REQUIREMENT:
Set down, word for word, the part of the monitor configuration excerpt below starting at "After you save or" and ending at "server per parameter.".

EXCERPT PROVIDED:
────────────────────

Monitor Type	Name of the monitor type that you want to configure. You can select one from the list: All - All the monitor types will have default values. Monitor type other than All - You must configure the monitor type. The configuration options vary depending on the monitor type that you select. For documentation or more information, click the Help icon next to the list. The online documentation for that monitor type is displayed.

Click OK. The configured monitor type is added as a new row in the Monitoring page.
To continue adding configuration details, repeat the previous steps for a different monitor type, version, profile, or solution.
To modify a monitor configuration, click the action menu for that configuration and select Edit. Modify the configuration and click OK.
To delete a monitor configuration, click the action menu for that configuration and select Delete. After you save the policy, the deleted monitor type configuration is removed from the selected PATROL Agents.

After you save or update a policy, the monitor type configurations are pushed to the selected PATROL Agents.

Configure filters to include or exclude data and events

After you configure the monitor types in the PATROL Agents, they send the collected data and the generated events to the Infrastructure Management server. You can configure filters to control the data and events that are sent to the Infrastructure Management server per parameter.

You can filter the data either from a specific Agent or from a specific monitor type. The supported filtering options are as follows:

Send events only
Send trended performance data only
Send trended performance data and events
Send no trended performance data and no events

Best practice

BMC does not recommend that you send both trended performance data and events for the same parameter to the Infrastructure Management server. If you are sending trended performance data for a parameter, configure thresholds in the Infrastructure Management server for that parameter and let the Infrastructure Management Sever generate events for it.
Certain types of parameters must have only trended performance data sent to the Infrastructure Management Server from the PATROL Agents; they must not have events sent. Other types of parameters must only have events sent to the Infrastructure Management server from the PATROL Agents, with no performance data sent.

────────────────────

Item-locating data

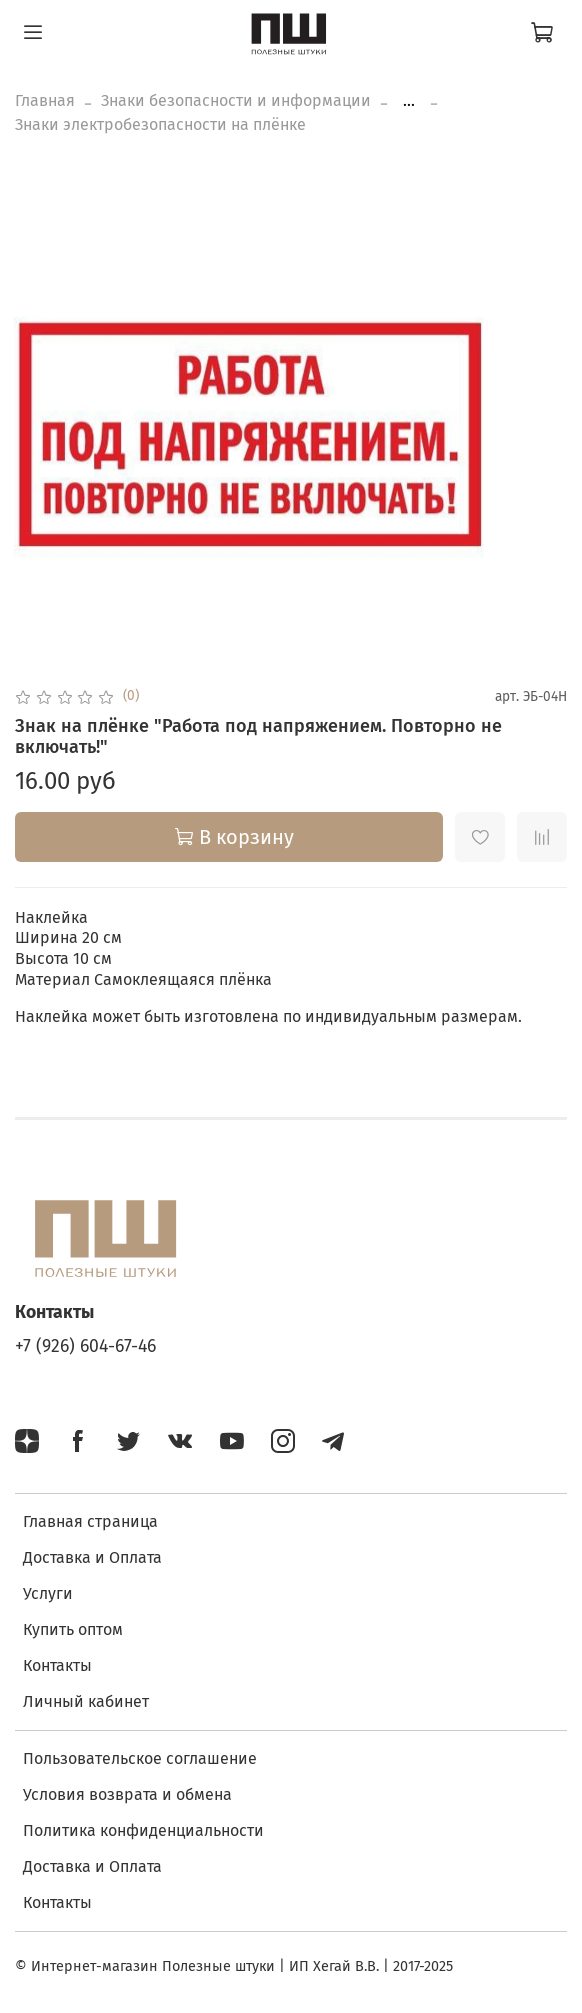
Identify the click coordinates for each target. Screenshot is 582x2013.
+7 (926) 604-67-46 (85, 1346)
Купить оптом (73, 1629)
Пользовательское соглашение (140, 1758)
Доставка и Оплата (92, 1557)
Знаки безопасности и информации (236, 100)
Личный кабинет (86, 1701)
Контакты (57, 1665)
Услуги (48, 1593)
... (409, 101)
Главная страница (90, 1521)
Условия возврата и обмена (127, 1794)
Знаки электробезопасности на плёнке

────────────────────

ANSWER TO THE TASK:
After you save or update a policy, the monitor type configurations are pushed to the selected PATROL Agents.

Configure filters to include or exclude data and events

After you configure the monitor types in the PATROL Agents, they send the collected data and the generated events to the Infrastructure Management server. You can configure filters to control the data and events that are sent to the Infrastructure Management server per parameter.